Por Leonardo Granadillo
2 septiembre, 2019

El hecho ocurrió en Kenia, donde la humilde pareja demostró que no hay que gastar millonadas para una gran celebración. En lo más simple pero sincero, también está lo más hermoso.

Cuando empezamos a planificar una boda pareciera que el mundo se nos viene encima, hay tantos gastos y factores que considerar que solo de comenzar a imaginar ya nos dan ganas de arrepentirnos. No obstante no tenemos que preocuparnos demasiado por el qué dirán, sino por aquello que llene nuestros corazones y nos haga feliz.

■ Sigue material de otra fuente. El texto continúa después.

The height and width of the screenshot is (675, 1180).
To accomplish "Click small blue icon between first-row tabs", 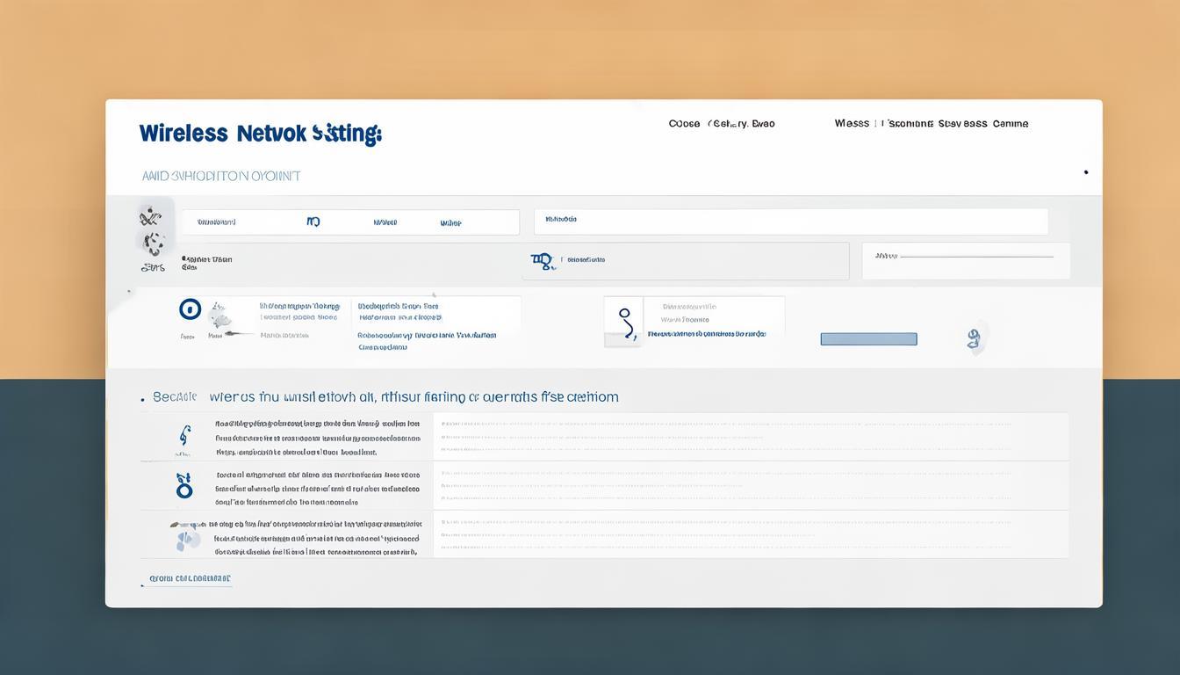I will click(313, 222).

Si a nosotros nos llena, a nuestros invitados también debería agradarle, de no ser así quizá debiste acortar un poco más tu lista y no brindar a quienes van solo a criticar. Como Soko Sam, un humilde joven keniano que decidió llevar a su prometida (Miriam Christina) en una carretilla hacia el altar.

Boniface Mwangi

El hombre condujo por las calles de Nairobi con una sonrisa y con su futura esposa a su espalda. Llegaron al jardín, intercambiaron los votos, y celebraron de forma muy romántica sin ‘botar la casa por la ventana’, al menos en cuanto a la movilización.

También economizaron en la decoración, usaron escenografía y ambientaron el lugar con paneles que utiliza Sokko para trabajar como cineasta independiente, todo pintado a mano.

Boniface Mwangi

Cabe destacar que a pesar de lo económico igual fue hermosa, ambos estaban de blanco muy elegantes con ligeros detalles amarillos como para darle un tono más vivo a la celebración, un total acierto.

Boniface Mwangi

Ejemplo de que es más grave tener límites creativos que económicos, con poco se puede hacer mucho siempre y cuando se tenga bien clara la intención y se mantenga tuna buena disposición. Felicidades a los recién casados, no dudo que durarán largo tiempo juntos.